Personal information
- Born: 26 April 2007 (age 19)

Sport
- Sport: Athletics
- Events: Middle-distance running, Long-distance running, Cross Country running

Achievements and titles
- Personal bests: 1500m: 3:41.29 (Trondheim, 2025) 3000m: 7:55.54 (Trondheim, 2025) 5000m: 13:54.56 (Oslo, 2025)

Medal record
Men's athletics
Representing NOR
European U20 Championships
| Bronze medal – third place | 2025 Tampere | 5000 m |
European Youth Olympic Festival
| Silver medal – second place | 2023 Maribor | 3000m |
European Cross Country Championships
| Gold medal – first place | 2024 Antalya | U20 Team |

= Magnus Øyen =

Norewgian athlete (born 2007)

Magnus Øyen (born 26 April 2007) is a Norwegian middle-, long-distance and cross country runner.

==Biography==
A member of Rindal IL Athletics, Øyen was selected to run the 3000 metres at the 2023 European Summer Youth Olympic Festival in Maribor, Slovenia, winning the silver medal behind Aldin Catovic of Serbia.

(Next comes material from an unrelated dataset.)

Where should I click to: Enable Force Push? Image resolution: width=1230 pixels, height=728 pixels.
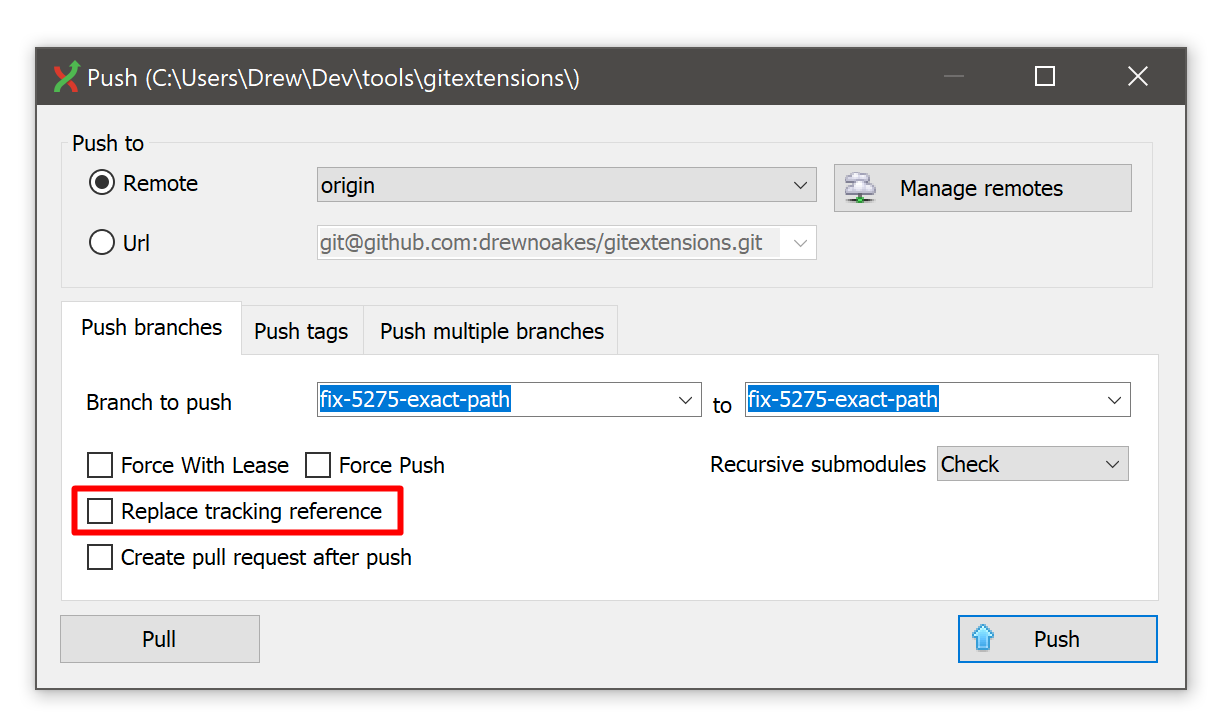(318, 464)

In June 2024, Øyen, was the youngest man in the field as he ran to seventh place in a time of 3.49.09 in the 1500 metres at the Norwegian Athletics Championships. In August 2024, he was runner-up to Håkon Moe Berg at the Norwegian under-20 championships over 1500 metres. He also had a top-ten finish in the 5000 metres at the championships, breaking the 14 minute-barrier for the first time with a time of 13:59.40. In August, he lowered his personal best for the 1500 metres to 3:43.60.

Øyen placed fourth in the under-20 race at the 2024 European Cross Country Championships in Antalya, Turkey, winning the gold medal in the team event alongside Andreas Fjeld Halvorsen and Kristian Bråthen. In
April 2025, Øyen competed in the senior men's race at the Norwegian National Cross Country Championships over 3 km, held in Bjerkebanen, Oslo, where he ran here to third place overall.

Øyen won the bronze medal over 5000 metres at the 2025 European Athletics U20 Championships in Tampere, Finland, finishing behind Willem Renders of Belgium and Sweden's Karl Ottfalk in August 2025. He was selected to represent Norway at the 2025 European Cross Country Championships in Lagoa, Portugal, placing fifth overall in the men’s under-20 race.

In August 2026, he placed sixth overall in the 5000 metres race at the 2026 World Athletics U20 Championships in Eugene, United States.